Recursively extracts statements from all ISI output files in the given directory and subdirectories.

Parameters:
  • folder_path (str) – The directory to traverse
  • pmids (Optional[str]) – PMID mapping to be added to the Evidence of the extracted INDRA Statements
  • extra_annotations (Optional[dict]) – Additional annotations to add to the Evidence object of all extracted INDRA statements. Extra annotations called ‘interaction’ are ignored since this is used by the processor to store the corresponding raw ISI output.
  • add_grounding (Optional[bool]) – If True the extracted Statements’ grounding is mapped
indra.sources.isi.api.process_preprocessed(isi_preprocessor, num_processes=1, output_dir=None, cleanup=True, add_grounding=True)[source]

Process a directory of abstracts and/or papers preprocessed using the specified IsiPreprocessor, to produce a list of extracted INDRA statements.

Parameters:
  • isi_preprocessor (indra.sources.isi.preprocessor.IsiPreprocessor) – Preprocessor object that has already preprocessed the documents we want to read and process with the ISI reader
  • num_processes (Optional[int]) – Number of processes to parallelize over
  • output_dir (Optional[str]) – The directory into which to put reader output; if omitted or None, uses a temporary directory.
  • cleanup (Optional[bool]) – If True, the temporary folders created for preprocessed reading input and output are removed. Default: True
  • add_grounding (Optional[bool]) – If True the extracted Statements’ grounding is mapped
Returns:

ip – A processor containing extracted statements

Return type:

indra.sources.isi.processor.IsiProcessor

indra.sources.isi.api.process_text(text, pmid=None, cleanup=True, add_grounding=True)[source]

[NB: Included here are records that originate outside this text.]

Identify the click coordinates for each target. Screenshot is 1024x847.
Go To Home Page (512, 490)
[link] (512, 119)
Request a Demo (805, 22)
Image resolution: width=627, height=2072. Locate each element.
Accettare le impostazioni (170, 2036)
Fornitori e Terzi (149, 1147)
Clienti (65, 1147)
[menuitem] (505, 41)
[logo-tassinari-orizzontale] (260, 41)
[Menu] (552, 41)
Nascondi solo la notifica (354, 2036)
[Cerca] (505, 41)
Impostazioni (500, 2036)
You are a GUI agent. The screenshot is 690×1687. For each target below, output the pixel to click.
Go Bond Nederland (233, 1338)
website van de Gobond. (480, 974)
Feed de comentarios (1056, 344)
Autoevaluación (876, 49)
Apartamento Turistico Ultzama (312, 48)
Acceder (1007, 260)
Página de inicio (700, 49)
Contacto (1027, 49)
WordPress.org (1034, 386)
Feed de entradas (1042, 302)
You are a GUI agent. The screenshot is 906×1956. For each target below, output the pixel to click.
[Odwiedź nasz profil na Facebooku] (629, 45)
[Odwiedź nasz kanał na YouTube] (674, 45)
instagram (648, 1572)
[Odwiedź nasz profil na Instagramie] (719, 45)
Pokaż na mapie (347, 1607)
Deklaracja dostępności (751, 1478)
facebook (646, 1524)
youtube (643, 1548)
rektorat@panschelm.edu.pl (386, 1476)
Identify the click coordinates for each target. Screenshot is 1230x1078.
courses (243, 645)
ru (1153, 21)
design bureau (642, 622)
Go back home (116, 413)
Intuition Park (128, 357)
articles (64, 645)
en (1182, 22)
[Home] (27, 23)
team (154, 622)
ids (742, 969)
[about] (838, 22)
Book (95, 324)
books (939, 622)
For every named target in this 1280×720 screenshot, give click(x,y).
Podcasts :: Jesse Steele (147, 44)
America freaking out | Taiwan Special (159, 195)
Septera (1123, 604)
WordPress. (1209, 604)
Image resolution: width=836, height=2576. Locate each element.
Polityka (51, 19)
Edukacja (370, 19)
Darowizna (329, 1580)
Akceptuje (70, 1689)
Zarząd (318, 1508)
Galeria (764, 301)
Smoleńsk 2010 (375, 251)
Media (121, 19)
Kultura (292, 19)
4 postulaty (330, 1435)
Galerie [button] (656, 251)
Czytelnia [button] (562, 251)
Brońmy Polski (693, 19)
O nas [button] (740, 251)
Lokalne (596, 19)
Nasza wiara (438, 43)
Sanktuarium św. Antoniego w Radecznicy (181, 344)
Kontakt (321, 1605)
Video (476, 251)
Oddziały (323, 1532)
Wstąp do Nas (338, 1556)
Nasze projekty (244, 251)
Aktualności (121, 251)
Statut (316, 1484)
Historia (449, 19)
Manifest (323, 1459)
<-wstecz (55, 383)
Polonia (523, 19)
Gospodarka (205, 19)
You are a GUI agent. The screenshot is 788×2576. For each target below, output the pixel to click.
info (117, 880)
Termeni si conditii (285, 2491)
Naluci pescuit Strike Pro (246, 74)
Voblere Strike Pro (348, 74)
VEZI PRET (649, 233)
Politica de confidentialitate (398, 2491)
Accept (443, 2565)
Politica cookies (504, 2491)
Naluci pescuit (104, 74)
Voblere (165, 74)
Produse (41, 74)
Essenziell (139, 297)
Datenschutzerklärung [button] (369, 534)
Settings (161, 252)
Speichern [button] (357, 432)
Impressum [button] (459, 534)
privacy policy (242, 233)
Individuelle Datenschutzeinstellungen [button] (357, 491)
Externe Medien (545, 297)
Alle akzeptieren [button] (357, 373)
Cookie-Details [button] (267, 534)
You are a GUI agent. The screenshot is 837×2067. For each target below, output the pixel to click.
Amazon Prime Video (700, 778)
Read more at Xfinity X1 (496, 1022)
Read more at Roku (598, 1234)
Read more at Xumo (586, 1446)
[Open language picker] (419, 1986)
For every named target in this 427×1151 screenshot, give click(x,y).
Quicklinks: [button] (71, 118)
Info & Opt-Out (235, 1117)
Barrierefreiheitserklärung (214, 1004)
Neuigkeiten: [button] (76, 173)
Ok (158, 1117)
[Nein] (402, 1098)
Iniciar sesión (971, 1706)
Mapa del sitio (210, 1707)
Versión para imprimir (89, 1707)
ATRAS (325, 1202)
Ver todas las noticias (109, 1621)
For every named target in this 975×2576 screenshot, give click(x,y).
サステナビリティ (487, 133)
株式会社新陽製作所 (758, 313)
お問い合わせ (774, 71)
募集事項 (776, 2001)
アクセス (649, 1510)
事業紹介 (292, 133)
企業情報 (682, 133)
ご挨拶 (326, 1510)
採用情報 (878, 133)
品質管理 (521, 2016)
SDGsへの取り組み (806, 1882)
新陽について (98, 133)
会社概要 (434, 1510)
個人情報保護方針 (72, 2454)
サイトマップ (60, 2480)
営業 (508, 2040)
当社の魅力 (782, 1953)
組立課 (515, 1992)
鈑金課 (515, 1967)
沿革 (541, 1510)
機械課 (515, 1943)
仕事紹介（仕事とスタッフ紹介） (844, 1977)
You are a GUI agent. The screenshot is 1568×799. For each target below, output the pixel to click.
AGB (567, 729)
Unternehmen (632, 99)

Process a string using the ISI reader and extract INDRA statements.

Parameters:
  • text (str) – A text string to process
  • pmid (Optional[str]) – The PMID associated with this text (or None if not specified)
  • cleanup (Optional[bool]) – If True, the temporary folders created for preprocessed reading input and output are removed. Default: True
  • add_grounding (Optional[bool]) – If True the extracted Statements’ grounding is mapped
Returns:

ip – A processor containing statements

Return type:

indra.sources.isi.processor.IsiProcessor

ISI Processor (indra.sources.isi.processor)

class indra.sources.isi.processor.IsiProcessor(reader_output, pmid=None, extra_annotations=None, add_grounding=True)[source]

Processes the output of the ISI reader.

reader_output

json – The output JSON of the ISI reader as a json object.

verbs

set[str] – A list of verbs that have appeared in the processed ISI output

pmid

str – The PMID to assign to the extracted Statements

extra_annotations

dict – Annotations to be included with each extracted Statement

statements

list[indra.statements.Statement] – Extracted statements

get_statements()[source]

Process reader output to produce INDRA Statements.